_TASK_
Each line from the one containing "Where should I click to: Click Weiter" through the end of the entries below should be transcribed exactly, and no other line.

_DATA PROVIDED_
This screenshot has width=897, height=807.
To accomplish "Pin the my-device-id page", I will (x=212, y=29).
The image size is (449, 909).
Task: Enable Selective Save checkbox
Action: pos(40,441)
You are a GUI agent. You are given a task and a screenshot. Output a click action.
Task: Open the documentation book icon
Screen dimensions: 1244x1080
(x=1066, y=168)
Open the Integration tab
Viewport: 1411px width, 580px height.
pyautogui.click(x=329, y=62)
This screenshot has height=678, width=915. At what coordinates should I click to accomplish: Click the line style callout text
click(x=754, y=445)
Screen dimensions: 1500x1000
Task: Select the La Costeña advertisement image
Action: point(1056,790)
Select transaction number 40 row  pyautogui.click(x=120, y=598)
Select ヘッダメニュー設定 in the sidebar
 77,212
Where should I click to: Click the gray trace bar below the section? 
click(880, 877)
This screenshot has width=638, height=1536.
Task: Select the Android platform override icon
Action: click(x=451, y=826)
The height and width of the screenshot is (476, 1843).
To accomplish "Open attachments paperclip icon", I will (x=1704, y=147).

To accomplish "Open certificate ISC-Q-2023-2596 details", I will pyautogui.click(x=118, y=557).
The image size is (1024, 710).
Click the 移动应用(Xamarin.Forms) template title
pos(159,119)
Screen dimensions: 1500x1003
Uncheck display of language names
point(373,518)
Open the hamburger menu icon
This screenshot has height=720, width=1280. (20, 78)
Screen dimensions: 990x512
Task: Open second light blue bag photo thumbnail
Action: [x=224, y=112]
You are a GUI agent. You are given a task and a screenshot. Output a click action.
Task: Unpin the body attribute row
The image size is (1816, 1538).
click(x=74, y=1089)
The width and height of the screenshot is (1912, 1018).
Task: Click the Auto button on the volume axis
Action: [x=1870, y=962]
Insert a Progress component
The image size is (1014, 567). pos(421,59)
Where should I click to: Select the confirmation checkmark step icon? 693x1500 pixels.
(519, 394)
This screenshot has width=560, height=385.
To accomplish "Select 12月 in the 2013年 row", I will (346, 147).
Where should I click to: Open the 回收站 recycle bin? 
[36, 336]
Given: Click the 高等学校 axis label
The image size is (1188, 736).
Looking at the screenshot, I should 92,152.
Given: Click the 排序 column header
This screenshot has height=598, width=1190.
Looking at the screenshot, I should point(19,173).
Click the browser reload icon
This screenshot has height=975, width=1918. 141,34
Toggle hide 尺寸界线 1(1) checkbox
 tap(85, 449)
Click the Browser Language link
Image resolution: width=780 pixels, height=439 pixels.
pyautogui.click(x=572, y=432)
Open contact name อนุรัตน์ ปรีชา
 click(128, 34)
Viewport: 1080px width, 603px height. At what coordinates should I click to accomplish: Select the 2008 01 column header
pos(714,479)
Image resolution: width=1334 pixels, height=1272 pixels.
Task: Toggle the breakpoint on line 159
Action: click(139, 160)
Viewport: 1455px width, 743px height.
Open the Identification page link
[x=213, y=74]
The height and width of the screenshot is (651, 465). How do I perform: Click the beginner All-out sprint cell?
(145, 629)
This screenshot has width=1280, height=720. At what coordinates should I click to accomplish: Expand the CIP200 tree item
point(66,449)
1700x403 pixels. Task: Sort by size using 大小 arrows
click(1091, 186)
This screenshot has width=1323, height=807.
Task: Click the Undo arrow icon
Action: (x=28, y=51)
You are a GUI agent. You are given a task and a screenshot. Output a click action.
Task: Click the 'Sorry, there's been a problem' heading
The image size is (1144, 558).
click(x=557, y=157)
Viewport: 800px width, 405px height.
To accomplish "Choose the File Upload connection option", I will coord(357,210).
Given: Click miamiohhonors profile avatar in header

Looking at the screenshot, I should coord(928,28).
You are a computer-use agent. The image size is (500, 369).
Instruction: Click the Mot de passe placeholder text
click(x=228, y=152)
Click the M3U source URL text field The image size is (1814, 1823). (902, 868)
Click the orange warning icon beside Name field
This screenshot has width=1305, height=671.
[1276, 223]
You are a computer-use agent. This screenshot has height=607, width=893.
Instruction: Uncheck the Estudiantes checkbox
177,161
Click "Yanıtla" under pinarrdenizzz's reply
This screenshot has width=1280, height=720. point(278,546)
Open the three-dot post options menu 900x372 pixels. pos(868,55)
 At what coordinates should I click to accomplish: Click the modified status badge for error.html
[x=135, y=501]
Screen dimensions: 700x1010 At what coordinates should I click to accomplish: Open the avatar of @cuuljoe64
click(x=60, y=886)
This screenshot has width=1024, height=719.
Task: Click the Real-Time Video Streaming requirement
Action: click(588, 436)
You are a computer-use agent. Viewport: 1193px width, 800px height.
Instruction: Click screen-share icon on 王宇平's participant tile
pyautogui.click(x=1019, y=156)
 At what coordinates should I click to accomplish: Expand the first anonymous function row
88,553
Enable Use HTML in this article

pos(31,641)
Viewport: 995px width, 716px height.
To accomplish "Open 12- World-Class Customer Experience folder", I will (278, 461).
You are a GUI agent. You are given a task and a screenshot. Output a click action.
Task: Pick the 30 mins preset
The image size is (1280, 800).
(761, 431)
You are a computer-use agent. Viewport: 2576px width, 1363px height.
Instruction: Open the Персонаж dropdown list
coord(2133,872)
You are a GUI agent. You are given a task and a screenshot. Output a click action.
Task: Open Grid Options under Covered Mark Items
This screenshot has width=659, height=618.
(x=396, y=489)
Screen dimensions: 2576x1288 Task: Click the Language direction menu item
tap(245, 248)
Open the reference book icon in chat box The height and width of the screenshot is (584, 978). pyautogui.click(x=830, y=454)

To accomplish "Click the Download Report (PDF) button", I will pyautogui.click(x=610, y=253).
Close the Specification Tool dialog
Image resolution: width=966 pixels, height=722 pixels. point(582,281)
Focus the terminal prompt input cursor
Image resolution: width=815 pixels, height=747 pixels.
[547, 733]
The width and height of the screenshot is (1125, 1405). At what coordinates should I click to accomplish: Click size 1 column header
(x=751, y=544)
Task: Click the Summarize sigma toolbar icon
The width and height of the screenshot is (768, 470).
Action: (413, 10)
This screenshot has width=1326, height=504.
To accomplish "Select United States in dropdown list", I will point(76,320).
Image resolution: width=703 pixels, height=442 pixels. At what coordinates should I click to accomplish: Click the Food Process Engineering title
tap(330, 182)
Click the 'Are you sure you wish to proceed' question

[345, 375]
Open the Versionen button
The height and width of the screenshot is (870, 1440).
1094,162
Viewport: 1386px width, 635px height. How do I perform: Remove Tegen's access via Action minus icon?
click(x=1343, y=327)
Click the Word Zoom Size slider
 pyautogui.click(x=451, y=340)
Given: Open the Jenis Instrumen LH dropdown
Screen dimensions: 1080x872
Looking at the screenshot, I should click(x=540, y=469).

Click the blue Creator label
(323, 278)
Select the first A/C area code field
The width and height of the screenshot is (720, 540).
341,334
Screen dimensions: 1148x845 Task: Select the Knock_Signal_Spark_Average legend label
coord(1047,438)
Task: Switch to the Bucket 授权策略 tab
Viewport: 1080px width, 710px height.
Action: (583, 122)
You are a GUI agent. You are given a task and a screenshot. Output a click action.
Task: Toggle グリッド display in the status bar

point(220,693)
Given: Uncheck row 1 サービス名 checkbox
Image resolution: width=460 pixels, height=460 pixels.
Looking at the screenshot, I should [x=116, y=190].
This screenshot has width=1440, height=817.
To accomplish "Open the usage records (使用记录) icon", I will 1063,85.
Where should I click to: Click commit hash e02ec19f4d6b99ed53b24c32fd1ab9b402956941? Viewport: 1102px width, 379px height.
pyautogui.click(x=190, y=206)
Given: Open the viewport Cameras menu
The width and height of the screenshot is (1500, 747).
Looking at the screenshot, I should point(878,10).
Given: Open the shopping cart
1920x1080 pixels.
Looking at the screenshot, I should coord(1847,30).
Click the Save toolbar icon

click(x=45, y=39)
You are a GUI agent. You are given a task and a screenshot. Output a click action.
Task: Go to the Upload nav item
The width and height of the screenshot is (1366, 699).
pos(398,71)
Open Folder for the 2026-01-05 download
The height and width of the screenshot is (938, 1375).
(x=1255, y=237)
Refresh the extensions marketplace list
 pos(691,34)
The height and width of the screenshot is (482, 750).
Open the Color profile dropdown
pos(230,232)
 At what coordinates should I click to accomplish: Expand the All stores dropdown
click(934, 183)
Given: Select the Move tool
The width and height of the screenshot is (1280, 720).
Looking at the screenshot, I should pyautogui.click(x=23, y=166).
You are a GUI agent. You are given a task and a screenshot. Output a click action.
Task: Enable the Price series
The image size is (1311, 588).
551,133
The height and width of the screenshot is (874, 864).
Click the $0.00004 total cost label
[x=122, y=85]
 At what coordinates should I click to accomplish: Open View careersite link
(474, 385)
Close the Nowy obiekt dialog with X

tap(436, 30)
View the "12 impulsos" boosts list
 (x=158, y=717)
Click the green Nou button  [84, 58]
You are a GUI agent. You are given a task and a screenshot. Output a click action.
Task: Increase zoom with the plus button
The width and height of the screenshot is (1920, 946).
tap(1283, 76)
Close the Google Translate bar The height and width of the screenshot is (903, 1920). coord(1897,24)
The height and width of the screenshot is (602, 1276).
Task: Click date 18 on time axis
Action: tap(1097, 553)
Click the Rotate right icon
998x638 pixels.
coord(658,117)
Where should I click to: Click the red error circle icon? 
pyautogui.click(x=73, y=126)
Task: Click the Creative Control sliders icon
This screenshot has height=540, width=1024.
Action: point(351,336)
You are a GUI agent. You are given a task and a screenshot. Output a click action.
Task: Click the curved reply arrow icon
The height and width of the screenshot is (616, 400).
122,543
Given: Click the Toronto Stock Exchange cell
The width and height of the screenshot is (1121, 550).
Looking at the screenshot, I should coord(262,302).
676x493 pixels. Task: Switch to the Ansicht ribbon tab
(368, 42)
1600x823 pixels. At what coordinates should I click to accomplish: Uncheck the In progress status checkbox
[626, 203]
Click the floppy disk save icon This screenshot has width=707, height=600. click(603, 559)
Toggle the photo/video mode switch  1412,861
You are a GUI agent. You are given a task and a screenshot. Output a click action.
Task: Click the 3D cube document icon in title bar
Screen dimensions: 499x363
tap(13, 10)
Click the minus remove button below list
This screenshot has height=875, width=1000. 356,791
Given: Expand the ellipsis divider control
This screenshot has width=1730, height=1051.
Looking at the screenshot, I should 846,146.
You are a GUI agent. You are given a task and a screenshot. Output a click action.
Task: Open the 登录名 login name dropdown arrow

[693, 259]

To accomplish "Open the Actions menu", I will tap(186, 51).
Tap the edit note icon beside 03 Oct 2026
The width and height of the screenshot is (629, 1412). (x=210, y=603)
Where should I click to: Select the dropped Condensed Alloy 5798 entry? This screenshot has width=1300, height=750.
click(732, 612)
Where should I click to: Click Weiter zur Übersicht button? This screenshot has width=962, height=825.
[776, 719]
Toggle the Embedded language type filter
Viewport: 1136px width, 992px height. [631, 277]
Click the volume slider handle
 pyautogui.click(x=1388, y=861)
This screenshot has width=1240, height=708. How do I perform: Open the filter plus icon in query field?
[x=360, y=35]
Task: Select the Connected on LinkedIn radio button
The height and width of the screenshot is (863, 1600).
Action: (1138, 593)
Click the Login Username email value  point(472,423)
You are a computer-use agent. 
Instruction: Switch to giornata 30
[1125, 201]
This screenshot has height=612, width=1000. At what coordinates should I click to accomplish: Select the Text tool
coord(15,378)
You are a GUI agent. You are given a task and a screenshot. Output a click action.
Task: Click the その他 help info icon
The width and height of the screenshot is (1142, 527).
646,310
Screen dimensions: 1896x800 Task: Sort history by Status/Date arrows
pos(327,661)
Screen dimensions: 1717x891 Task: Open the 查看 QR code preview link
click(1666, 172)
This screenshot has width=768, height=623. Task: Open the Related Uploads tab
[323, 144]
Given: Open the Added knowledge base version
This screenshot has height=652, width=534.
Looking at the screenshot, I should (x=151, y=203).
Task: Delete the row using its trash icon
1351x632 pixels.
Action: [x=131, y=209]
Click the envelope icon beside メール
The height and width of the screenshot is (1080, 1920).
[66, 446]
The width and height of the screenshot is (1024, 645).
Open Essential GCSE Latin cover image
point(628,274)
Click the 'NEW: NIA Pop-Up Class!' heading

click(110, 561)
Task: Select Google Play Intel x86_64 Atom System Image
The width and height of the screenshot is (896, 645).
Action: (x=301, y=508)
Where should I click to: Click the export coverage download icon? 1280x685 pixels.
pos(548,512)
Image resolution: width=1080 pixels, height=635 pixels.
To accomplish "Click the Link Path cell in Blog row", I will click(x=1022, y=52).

_OUTPUT_
Where should I click to: Click Weiter zur Übersicht button? This screenshot has width=962, height=825.
[776, 719]
Toggle the Embedded language type filter
Viewport: 1136px width, 992px height. [631, 277]
Click the volume slider handle
 pyautogui.click(x=1388, y=861)
This screenshot has width=1240, height=708. How do I perform: Open the filter plus icon in query field?
[x=360, y=35]
Task: Select the Connected on LinkedIn radio button
The height and width of the screenshot is (863, 1600).
Action: (1138, 593)
Click the Login Username email value  point(472,423)
You are a computer-use agent. 
Instruction: Switch to giornata 30
[1125, 201]
This screenshot has height=612, width=1000. At what coordinates should I click to accomplish: Select the Text tool
coord(15,378)
You are a GUI agent. You are given a task and a screenshot. Output a click action.
Task: Click the その他 help info icon
The width and height of the screenshot is (1142, 527).
646,310
Screen dimensions: 1896x800 Task: Sort history by Status/Date arrows
pos(327,661)
Screen dimensions: 1717x891 Task: Open the 查看 QR code preview link
click(1666, 172)
This screenshot has width=768, height=623. Task: Open the Related Uploads tab
[323, 144]
Given: Open the Added knowledge base version
This screenshot has height=652, width=534.
Looking at the screenshot, I should (x=151, y=203).
Task: Delete the row using its trash icon
1351x632 pixels.
Action: [x=131, y=209]
Click the envelope icon beside メール
The height and width of the screenshot is (1080, 1920).
[66, 446]
The width and height of the screenshot is (1024, 645).
Open Essential GCSE Latin cover image
point(628,274)
Click the 'NEW: NIA Pop-Up Class!' heading

click(110, 561)
Task: Select Google Play Intel x86_64 Atom System Image
The width and height of the screenshot is (896, 645).
Action: (x=301, y=508)
Where should I click to: Click the export coverage download icon? 1280x685 pixels.
pos(548,512)
Image resolution: width=1080 pixels, height=635 pixels.
To accomplish "Click the Link Path cell in Blog row", I will click(x=1022, y=52).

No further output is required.